9月9日、全医労中央闘争委員会は、「医療崩壊を許さず、地域医療と国立病院の機能強化を求める声明」を発表しました。
医療崩壊を許さず、地域医療と国立病院の機能強化を求める声明
新型コロナウイルス(以下:新型コロナ)の感染拡大は、国民の生命と生活に深刻な影響をもたらしています。
2019年末の新型コロナの発生以来、国や自治体からの要請を受け、全国にある国立病院機構140病院、国立高度専門医療研究センター8病院(以下、国立病院)のうち、100近い病院で新型コロナ患者受け入れ、感染拡大地域への看護師派遣も行ってきました。
変異株などの急拡大で、各地で自宅療養者が増える中、重症化しても病床や医療従事者の不足等で受け入れが困難となり、入院できずに亡くなるという、あってはならない事例も相次いでいます。直ちに臨時国会を召集し、国が責任をもって、「医療崩壊」を食い止め、国民のいのちを守るための緊急対策を講じることを求めます。

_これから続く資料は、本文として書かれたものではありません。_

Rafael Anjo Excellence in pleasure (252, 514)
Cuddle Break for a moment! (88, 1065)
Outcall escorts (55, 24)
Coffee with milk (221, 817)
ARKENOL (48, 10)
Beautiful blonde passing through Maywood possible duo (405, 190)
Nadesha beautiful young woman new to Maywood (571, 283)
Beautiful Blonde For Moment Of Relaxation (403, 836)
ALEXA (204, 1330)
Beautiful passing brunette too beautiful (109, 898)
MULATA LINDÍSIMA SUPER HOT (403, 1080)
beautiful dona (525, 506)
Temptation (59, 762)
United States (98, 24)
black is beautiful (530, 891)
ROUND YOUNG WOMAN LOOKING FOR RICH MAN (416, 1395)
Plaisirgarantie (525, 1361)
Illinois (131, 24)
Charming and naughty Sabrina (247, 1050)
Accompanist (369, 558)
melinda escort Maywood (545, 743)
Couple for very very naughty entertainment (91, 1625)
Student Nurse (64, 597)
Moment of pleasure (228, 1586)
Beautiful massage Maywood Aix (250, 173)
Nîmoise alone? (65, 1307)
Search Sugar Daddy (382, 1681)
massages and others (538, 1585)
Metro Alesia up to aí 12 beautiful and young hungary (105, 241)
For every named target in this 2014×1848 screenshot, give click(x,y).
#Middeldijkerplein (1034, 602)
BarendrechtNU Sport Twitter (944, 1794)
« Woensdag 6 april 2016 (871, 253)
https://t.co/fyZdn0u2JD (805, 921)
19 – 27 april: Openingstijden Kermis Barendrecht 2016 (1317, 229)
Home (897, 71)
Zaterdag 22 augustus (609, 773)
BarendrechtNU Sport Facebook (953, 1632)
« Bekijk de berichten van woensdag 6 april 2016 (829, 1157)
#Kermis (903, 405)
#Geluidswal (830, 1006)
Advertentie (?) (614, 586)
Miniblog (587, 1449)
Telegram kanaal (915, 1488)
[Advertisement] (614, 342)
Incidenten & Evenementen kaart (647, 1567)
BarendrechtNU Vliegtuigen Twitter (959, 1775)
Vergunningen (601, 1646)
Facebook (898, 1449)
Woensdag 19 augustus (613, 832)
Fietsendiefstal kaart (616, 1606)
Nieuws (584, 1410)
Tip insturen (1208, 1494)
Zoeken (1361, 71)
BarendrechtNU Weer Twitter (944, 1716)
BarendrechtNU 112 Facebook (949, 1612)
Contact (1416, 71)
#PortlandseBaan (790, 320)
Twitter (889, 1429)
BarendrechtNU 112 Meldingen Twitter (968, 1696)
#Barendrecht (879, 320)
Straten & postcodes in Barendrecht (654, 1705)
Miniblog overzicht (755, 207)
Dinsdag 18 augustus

国立病院の現場も深刻な事態が続いています。組合員からは「スタッフは疲弊し、退職する人、メンタル不全で病休者も続出している」、「N95マスクは未だ不足している」、「1年以上たっても設備も装備も整っていない」、「感染リスクと隣り合わせ。感染防止に細心の注意を払い、神経をすり減らしながら働いている。コロナ患者の増減のたびに駒のように異動させられる。同じ病棟で1年間に6人辞めた」など、重くのしかかる負担の中、使命感のみでは働き続けられないと訴えがあがっています。
コロナ禍で浮き彫りとなったぜい弱な医療提供体制の抜本的な見直しが急務であり、すべての国民のいのちと生活を守るには平時からの機能強化が必要です。
国立病院は全国にネットワークを有し、がん・救急医療等の地域医療、筋ジストロフィー・重症心身障害等の政策医療などとあわせ、新興感染症や大規模災害等、国の緊急時に求められる医療提供を行い、地域医療を守る一翼を担ってきました。
しかし、セーフティネット医療を担う国立病院であっても運営は採算性が強く求められています。「政策医療の遅滞なき遂行のため」として運営費交付金が繰り入れられていましたが、2011年から診療事業への繰り入れはゼロにされ、結果、結核病床等など不採算部門は縮小・削減が続き、看護師配置も公的病院の中でも低い人員数に抑えられています。
私たち全医労は、国立病院に働く医療従事者として、国に対し、国立病院をはじめ地域の「医療崩壊」を防ぎ、国民のいのちを守るため危機管理の強化を強く訴えます。公立・公的病院の統廃合を中止撤回し、新興・再興感染症の拡大、大規模災害等の緊急事態の場合に備えた万全の医療体制を求めます。
そのため、全医労は組織の総力をあげて、地域医療と国立病院の機能強化、医師・看護師をはじめとする全ての職員の増員、そして機能強化に必要な財源確保を求める国会請願署名に取り組みます。
これらの取り組みが、国民の大多数が望む医療体制強化へ結びつくと考え、たたかいを展開していく決意を表明します。